> [What is needed]
For this exercise, write each entry below out precisely and omit the pictures.

Collected data entries:

□ □ □ □ □

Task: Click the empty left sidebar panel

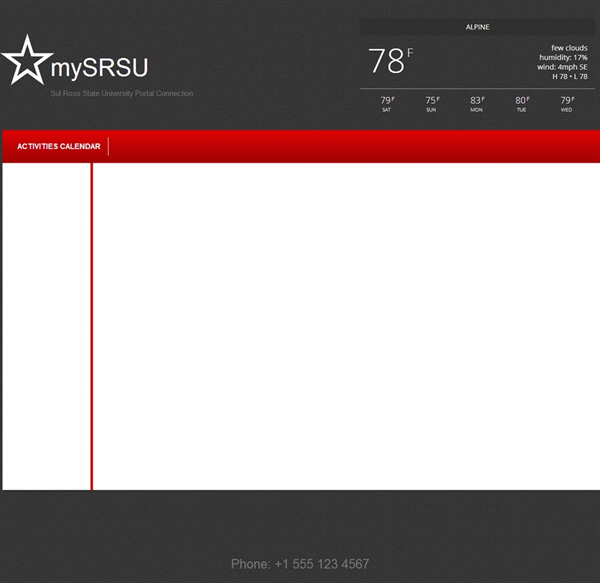Action: click(x=46, y=325)
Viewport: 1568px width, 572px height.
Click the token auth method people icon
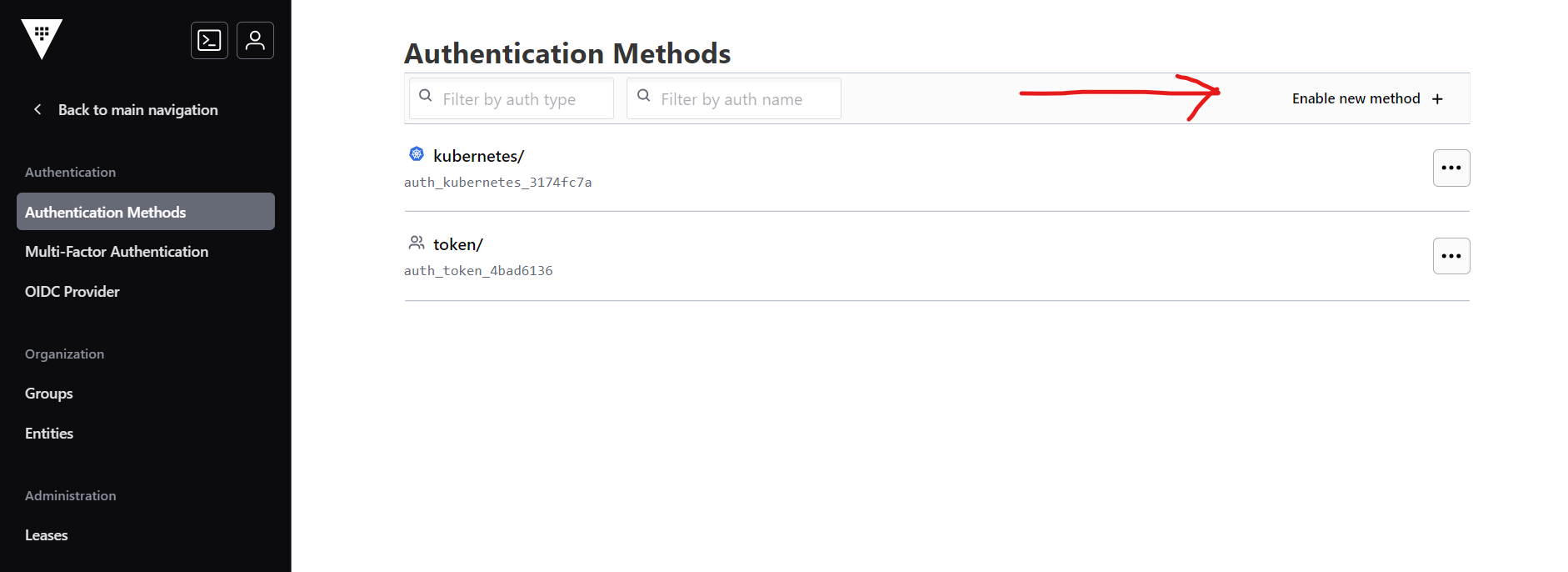[416, 242]
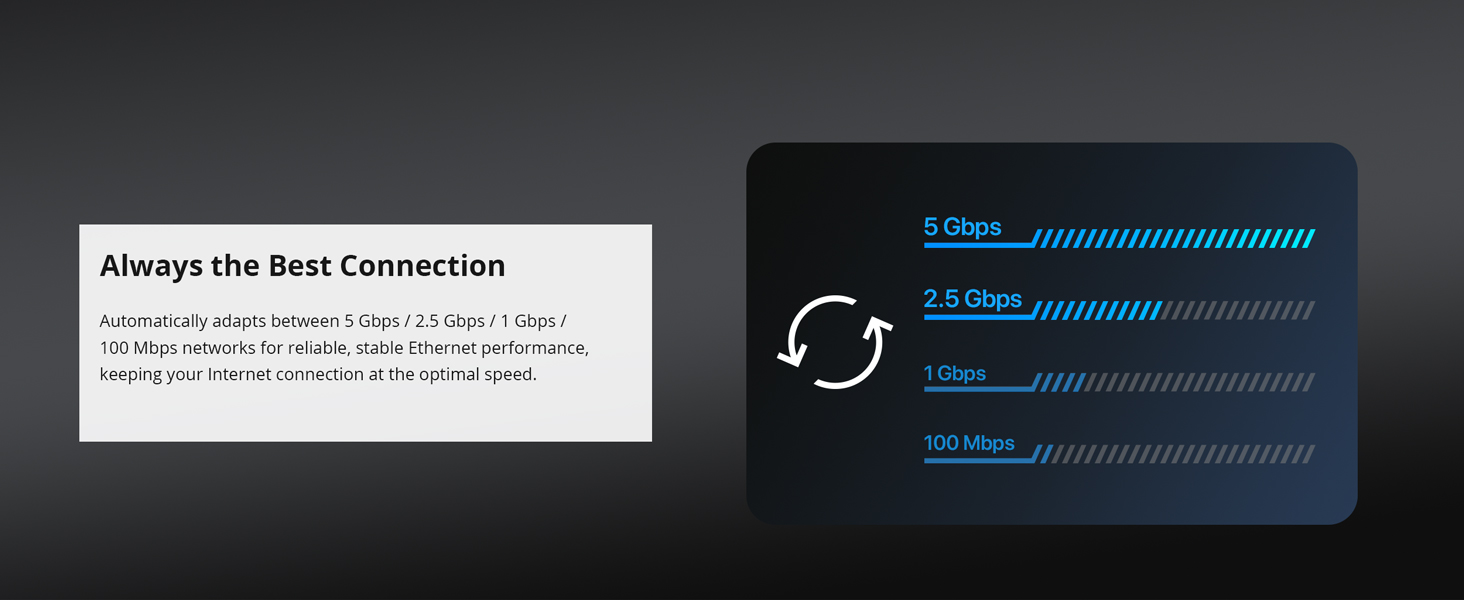The width and height of the screenshot is (1464, 600).
Task: Click "2.5 Gbps" inside the description paragraph
Action: 449,321
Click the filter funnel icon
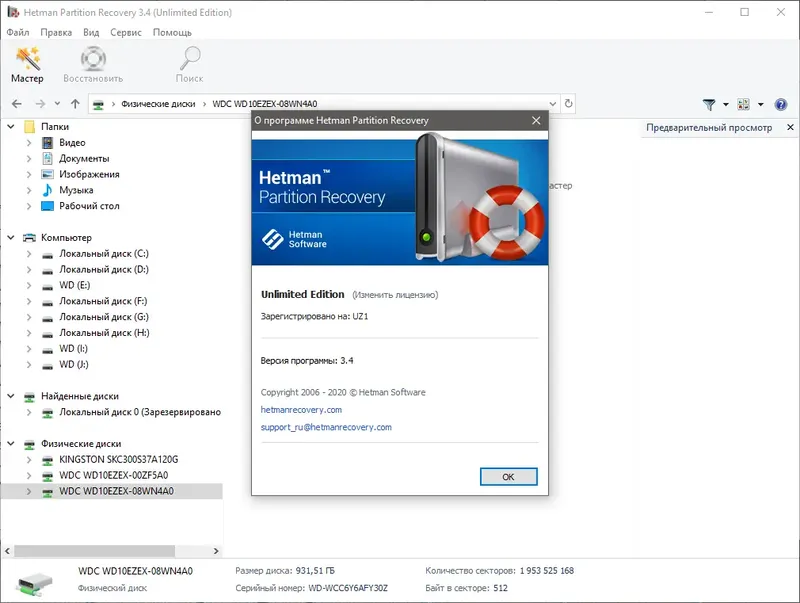 [x=708, y=103]
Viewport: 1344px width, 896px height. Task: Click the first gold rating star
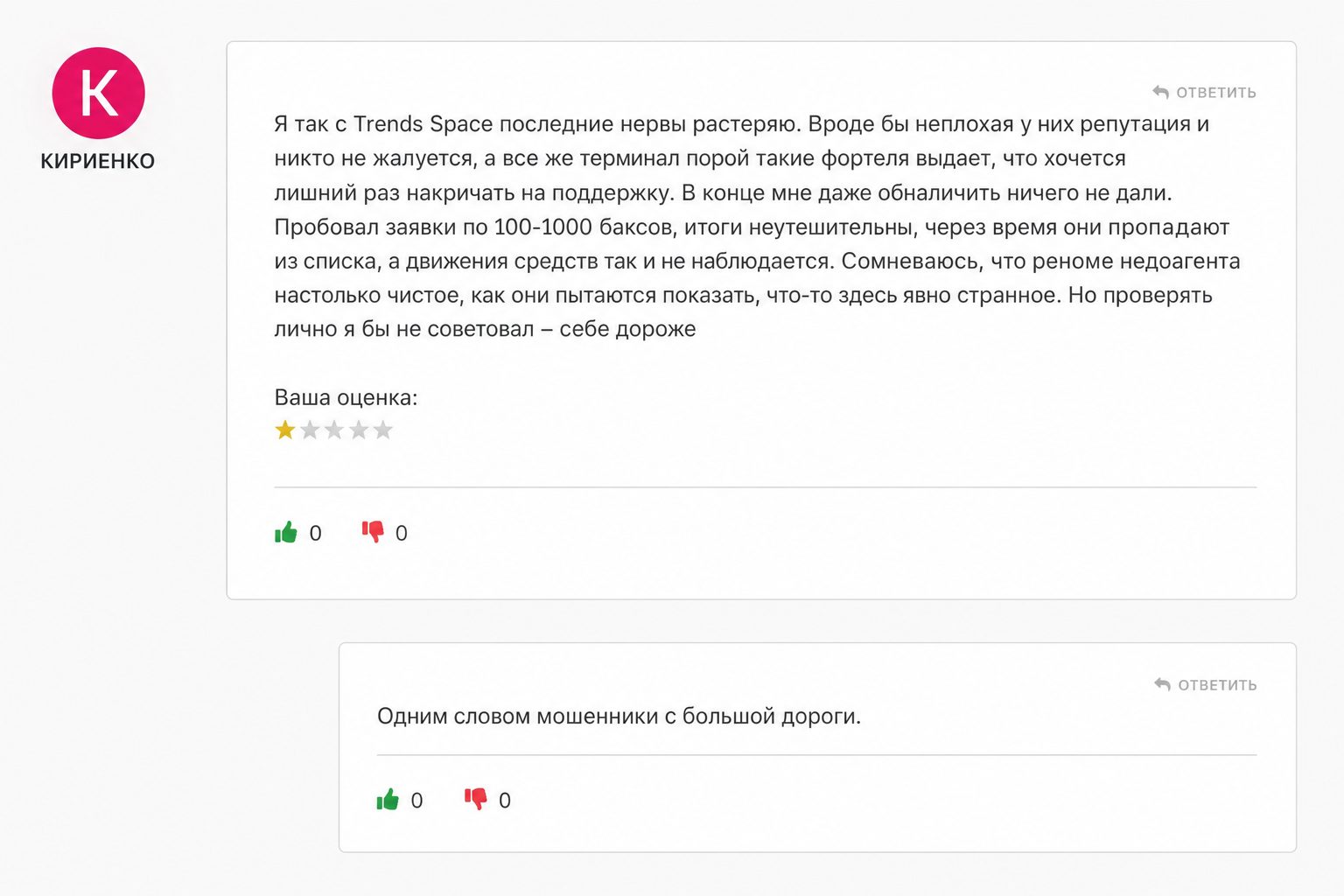(x=285, y=430)
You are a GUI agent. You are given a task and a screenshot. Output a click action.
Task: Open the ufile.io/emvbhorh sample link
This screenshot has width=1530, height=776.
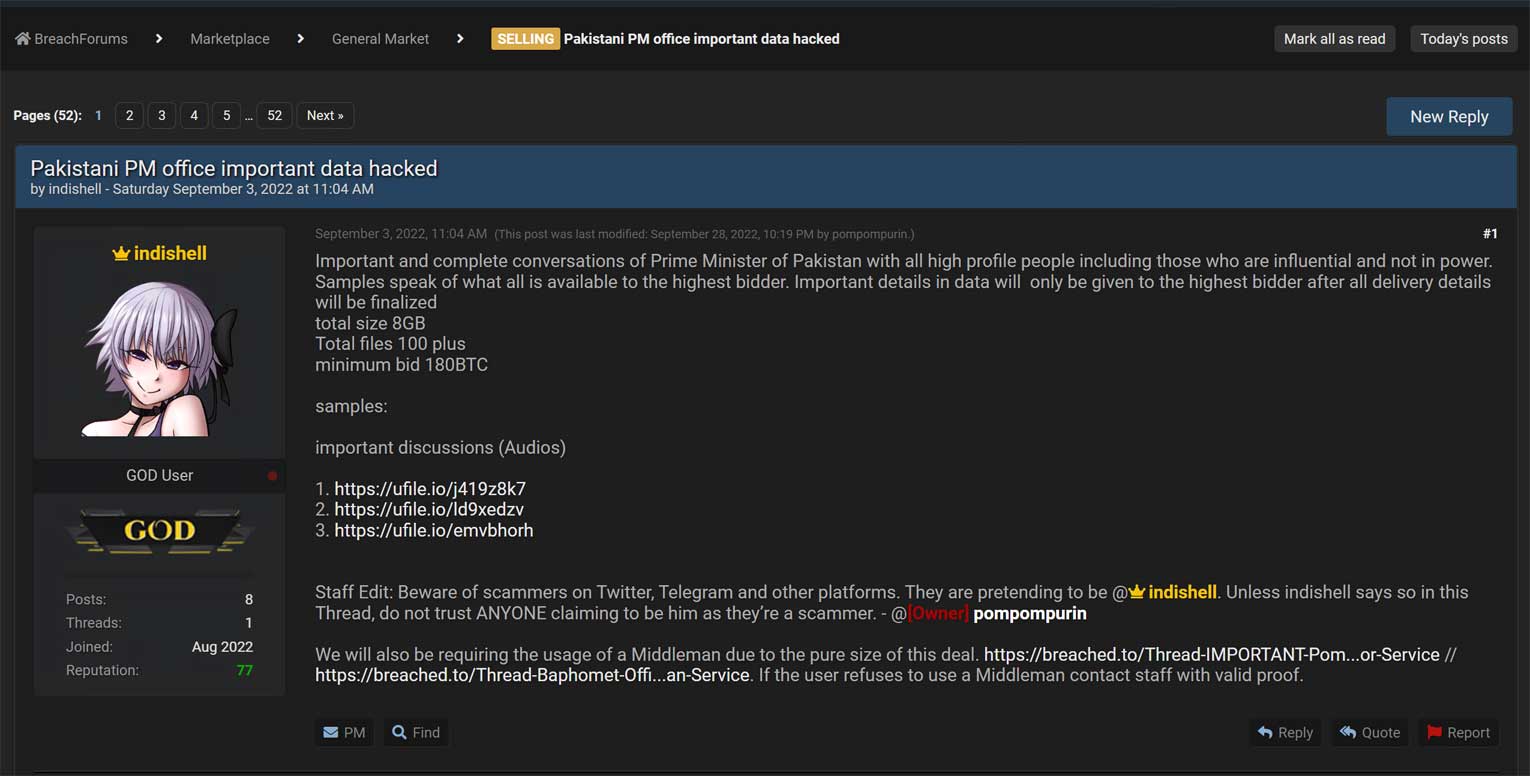coord(434,531)
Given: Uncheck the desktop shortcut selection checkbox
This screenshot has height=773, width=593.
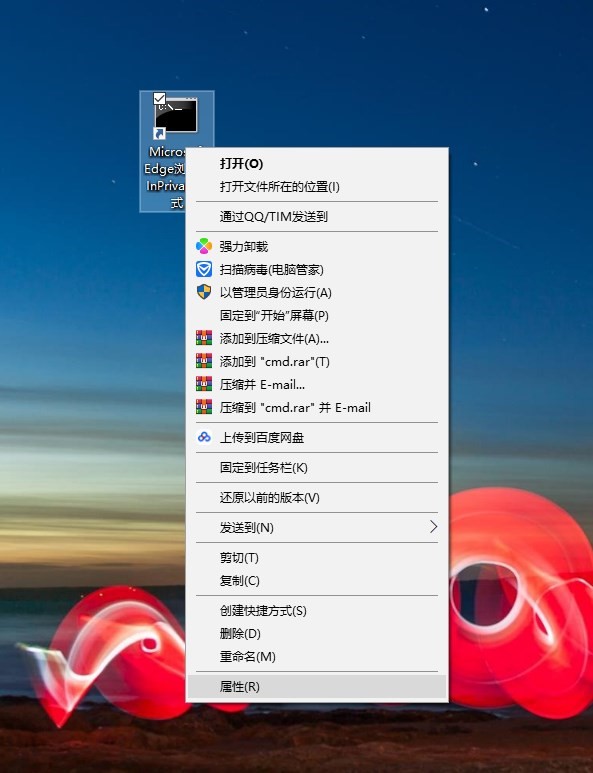Looking at the screenshot, I should click(x=159, y=98).
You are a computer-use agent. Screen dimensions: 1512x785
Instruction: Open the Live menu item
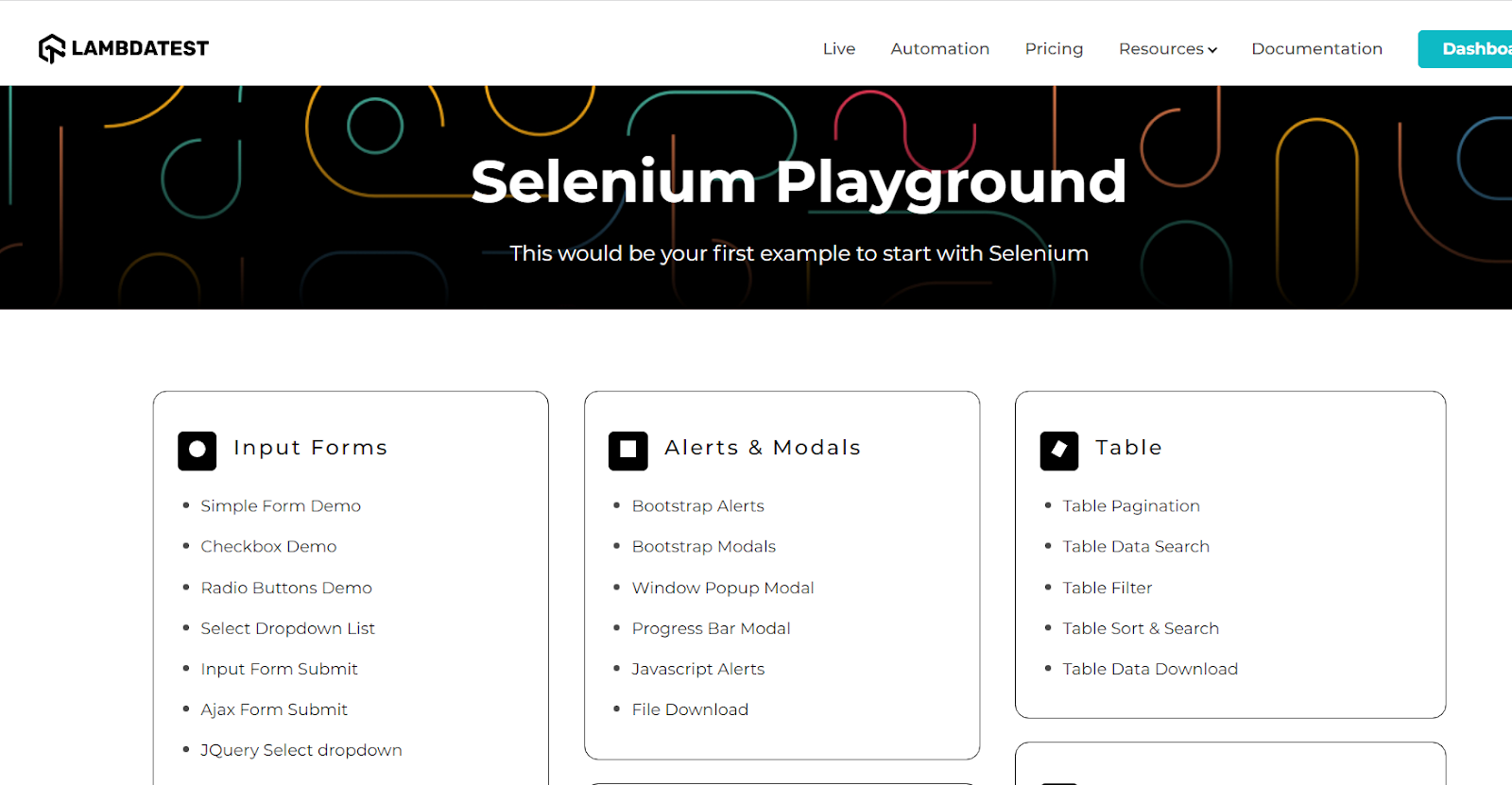[x=839, y=48]
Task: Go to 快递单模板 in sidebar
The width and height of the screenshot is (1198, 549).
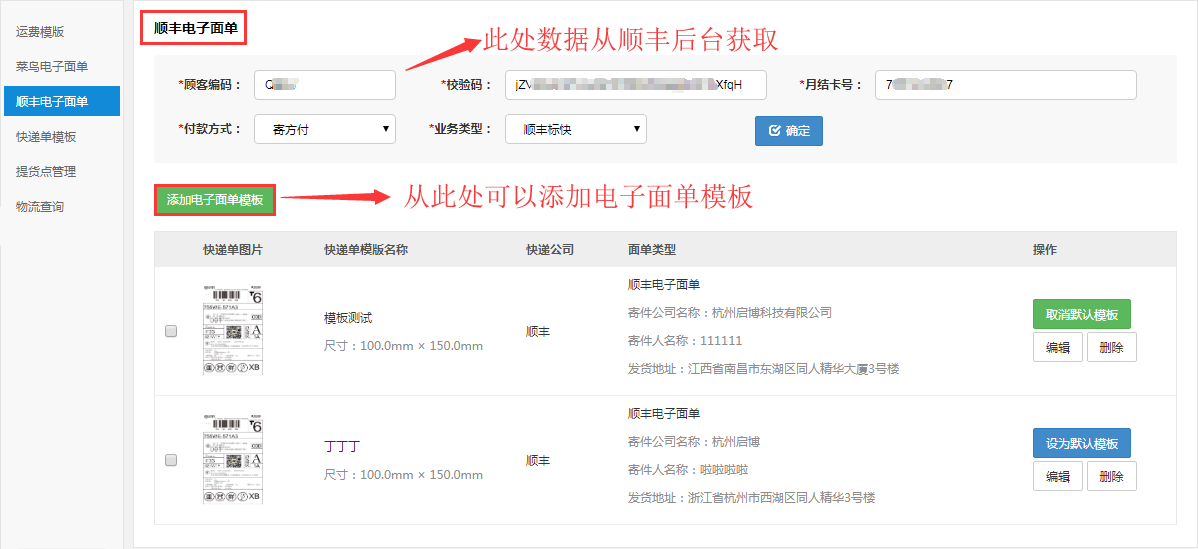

□ □ □ □ □

> [Answer area]
Task: Click the empty left sidebar panel

Action: click(x=46, y=325)
Viewport: 1568px width, 572px height.
Click the token auth method people icon
[416, 242]
The width and height of the screenshot is (1464, 600).
Task: Click "2.5 Gbps" inside the description paragraph
Action: 449,321
Click the filter funnel icon
 [x=708, y=103]
Viewport: 1344px width, 896px height. Task: Click the first gold rating star
(x=285, y=430)
You are a GUI agent. You are given a task and a screenshot. Output a click action.
Task: Open the ufile.io/emvbhorh sample link
This screenshot has width=1530, height=776.
coord(434,531)
Given: Uncheck the desktop shortcut selection checkbox
This screenshot has height=773, width=593.
Looking at the screenshot, I should click(x=159, y=98).
You are a computer-use agent. Screen dimensions: 1512x785
Instruction: Open the Live menu item
[x=839, y=48]
Task: Go to 快递单模板 in sidebar
The width and height of the screenshot is (1198, 549).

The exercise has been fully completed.